Vers une meilleure prise en charge de l’endométriose ?
“Lorsque j'ai appris l'existence de ce test, je me suis dit que la recherche avançait enfin sur l'endométriose et que la cause de la santé des femmes était mieux prise en compte par la science. Parce qu'il faut dire que l'immense majorité des études scientifiques médicales sont réalisées sur les hommes. Ce qui fait que la santé féminine n'est pas suffisamment comprise et considérée. Alors l'endométriose, encore moins…”, se réjouit Bertille. Il est vrai qu’un diagnostic n’est jamais anodin, puisqu’il permet de mettre un mot sur des maux du quotidien comme le souligne Magalie : “le diagnostic, c’est une reconnaissance de leur mal-être, de leurs douleurs, de leurs impossibilités d’aller au travail, de leur impossibilité quelquefois d’avoir une vie sociale, d’avoir une vie sexuelle, de mener à bien leurs études.

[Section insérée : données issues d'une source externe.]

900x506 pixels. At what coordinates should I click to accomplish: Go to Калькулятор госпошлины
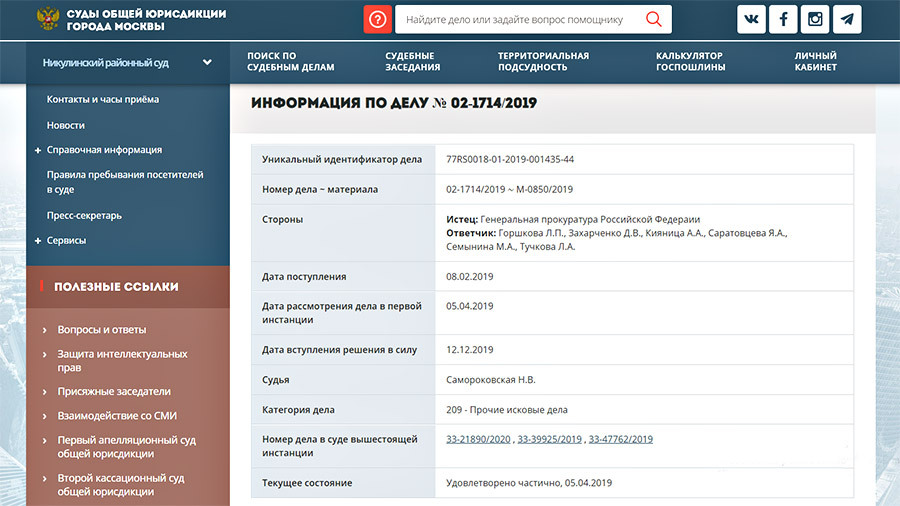pos(689,62)
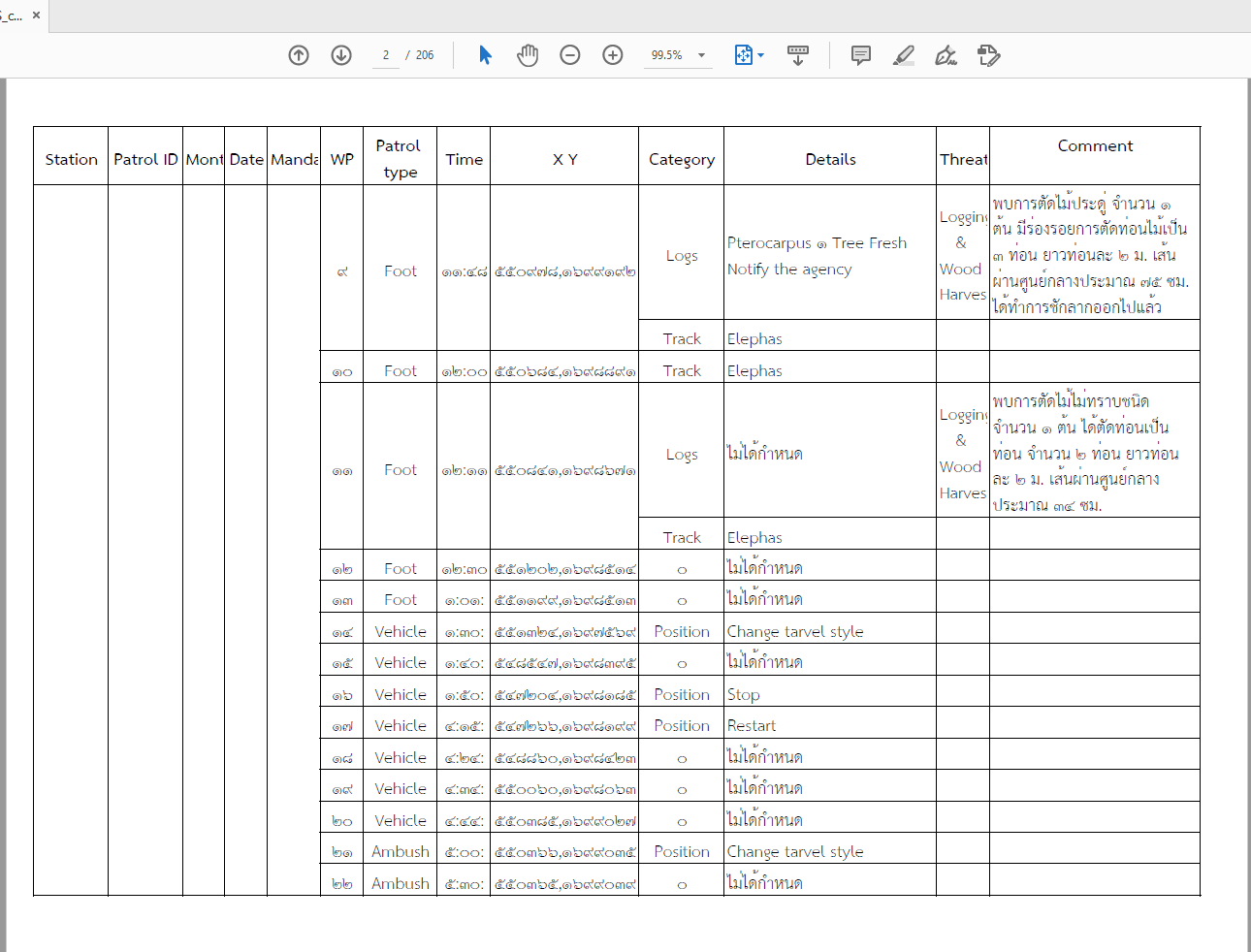Click the stamp edit tool icon
Screen dimensions: 1251x952
coord(988,55)
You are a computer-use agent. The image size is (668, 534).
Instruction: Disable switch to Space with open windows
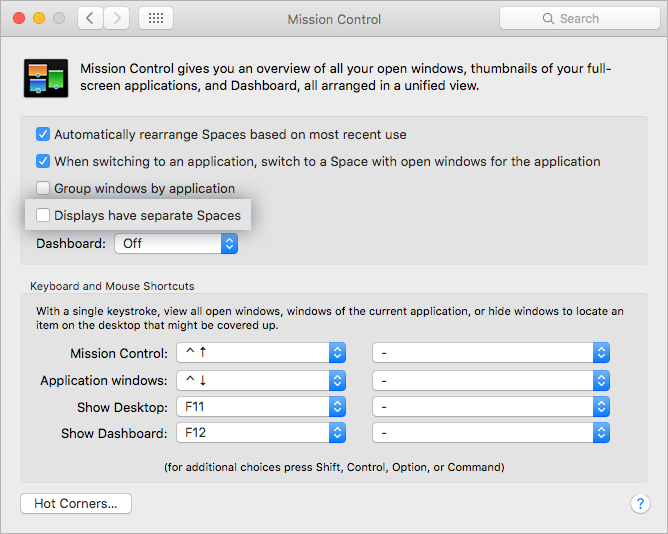click(43, 161)
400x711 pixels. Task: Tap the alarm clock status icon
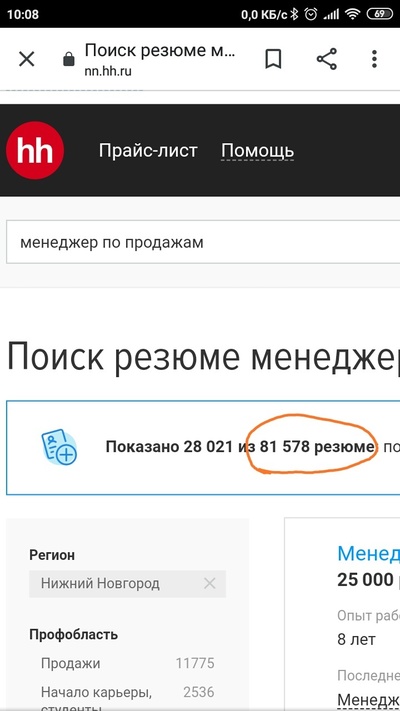pyautogui.click(x=311, y=14)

Donc pour elles, cela légitime toutes les douleurs qu’elles ont pu avoir, souvent depuis leur adolescence.” car comme le précise EndoFrance, “dans certaines formes d'endométriose, on parle de handicap invisible…”.
Cependant, dans le cas des adolescentes présentant des symptômes d’endométriose, le diagnostic était moins évident car leurs imageries sont souvent moins révélatrices de la maladie. C’est pour cela que l’association EndoFrance, agréée par le Ministère de la Santé, voit en l’Endotest un réel potentiel, souhaitant notamment “la poursuite des études qui permettraient son élargissement à des cibles spécifiques.” Elle précise également avoir “toujours basé son discours sur les recommandations de la Haute Autorité de Santé” et se voit “ravie que des études complémentaires soient proposées pour valider définitivement ce test”.